* **Problem details**
Transcribe each entry. Change nothing.

* **Collected data entries**
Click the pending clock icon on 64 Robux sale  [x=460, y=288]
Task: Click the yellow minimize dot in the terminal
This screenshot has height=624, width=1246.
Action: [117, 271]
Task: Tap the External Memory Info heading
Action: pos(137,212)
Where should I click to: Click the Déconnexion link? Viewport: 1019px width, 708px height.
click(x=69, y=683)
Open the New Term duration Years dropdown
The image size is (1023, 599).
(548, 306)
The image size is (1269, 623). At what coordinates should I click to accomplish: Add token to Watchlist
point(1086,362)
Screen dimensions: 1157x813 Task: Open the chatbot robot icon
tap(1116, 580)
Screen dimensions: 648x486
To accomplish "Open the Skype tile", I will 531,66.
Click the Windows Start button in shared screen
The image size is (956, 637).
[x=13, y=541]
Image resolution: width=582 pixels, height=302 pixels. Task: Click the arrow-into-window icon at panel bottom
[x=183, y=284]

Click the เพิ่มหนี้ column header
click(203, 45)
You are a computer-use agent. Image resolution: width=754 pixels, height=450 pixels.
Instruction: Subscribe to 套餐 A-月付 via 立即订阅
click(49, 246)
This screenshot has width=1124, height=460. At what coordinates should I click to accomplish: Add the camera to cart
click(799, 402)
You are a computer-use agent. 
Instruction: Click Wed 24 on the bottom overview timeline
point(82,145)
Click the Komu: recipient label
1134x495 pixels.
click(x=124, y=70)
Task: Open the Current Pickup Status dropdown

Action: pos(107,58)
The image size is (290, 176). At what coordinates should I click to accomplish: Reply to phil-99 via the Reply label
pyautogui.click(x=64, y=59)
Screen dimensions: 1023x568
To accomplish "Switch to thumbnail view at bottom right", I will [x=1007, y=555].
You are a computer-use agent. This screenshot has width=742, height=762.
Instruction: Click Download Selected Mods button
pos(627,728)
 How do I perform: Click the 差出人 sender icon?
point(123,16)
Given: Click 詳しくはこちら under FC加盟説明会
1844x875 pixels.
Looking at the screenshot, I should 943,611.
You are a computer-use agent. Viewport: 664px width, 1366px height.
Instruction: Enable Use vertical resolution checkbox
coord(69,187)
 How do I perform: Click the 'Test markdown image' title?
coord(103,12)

* **Result of the task**
Click the pending clock icon on 64 Robux sale  [x=460, y=288]
Task: Click the yellow minimize dot in the terminal
This screenshot has height=624, width=1246.
Action: [117, 271]
Task: Tap the External Memory Info heading
Action: pos(137,212)
Where should I click to: Click the Déconnexion link? Viewport: 1019px width, 708px height.
click(x=69, y=683)
Open the New Term duration Years dropdown
The image size is (1023, 599).
(548, 306)
The image size is (1269, 623). At what coordinates should I click to accomplish: Add token to Watchlist
point(1086,362)
Screen dimensions: 1157x813 Task: Open the chatbot robot icon
tap(1116, 580)
Screen dimensions: 648x486
To accomplish "Open the Skype tile", I will 531,66.
Click the Windows Start button in shared screen
The image size is (956, 637).
[x=13, y=541]
Image resolution: width=582 pixels, height=302 pixels. Task: Click the arrow-into-window icon at panel bottom
[x=183, y=284]

Click the เพิ่มหนี้ column header
click(203, 45)
You are a computer-use agent. Image resolution: width=754 pixels, height=450 pixels.
Instruction: Subscribe to 套餐 A-月付 via 立即订阅
click(49, 246)
This screenshot has width=1124, height=460. At what coordinates should I click to accomplish: Add the camera to cart
click(799, 402)
You are a computer-use agent. 
Instruction: Click Wed 24 on the bottom overview timeline
point(82,145)
Click the Komu: recipient label
1134x495 pixels.
click(x=124, y=70)
Task: Open the Current Pickup Status dropdown

Action: pos(107,58)
The image size is (290, 176). At what coordinates should I click to accomplish: Reply to phil-99 via the Reply label
pyautogui.click(x=64, y=59)
Screen dimensions: 1023x568
To accomplish "Switch to thumbnail view at bottom right", I will [x=1007, y=555].
You are a computer-use agent. This screenshot has width=742, height=762.
Instruction: Click Download Selected Mods button
pos(627,728)
 How do I perform: Click the 差出人 sender icon?
point(123,16)
Given: Click 詳しくはこちら under FC加盟説明会
1844x875 pixels.
Looking at the screenshot, I should 943,611.
You are a computer-use agent. Viewport: 664px width, 1366px height.
Instruction: Enable Use vertical resolution checkbox
coord(69,187)
 How do I perform: Click the 'Test markdown image' title?
coord(103,12)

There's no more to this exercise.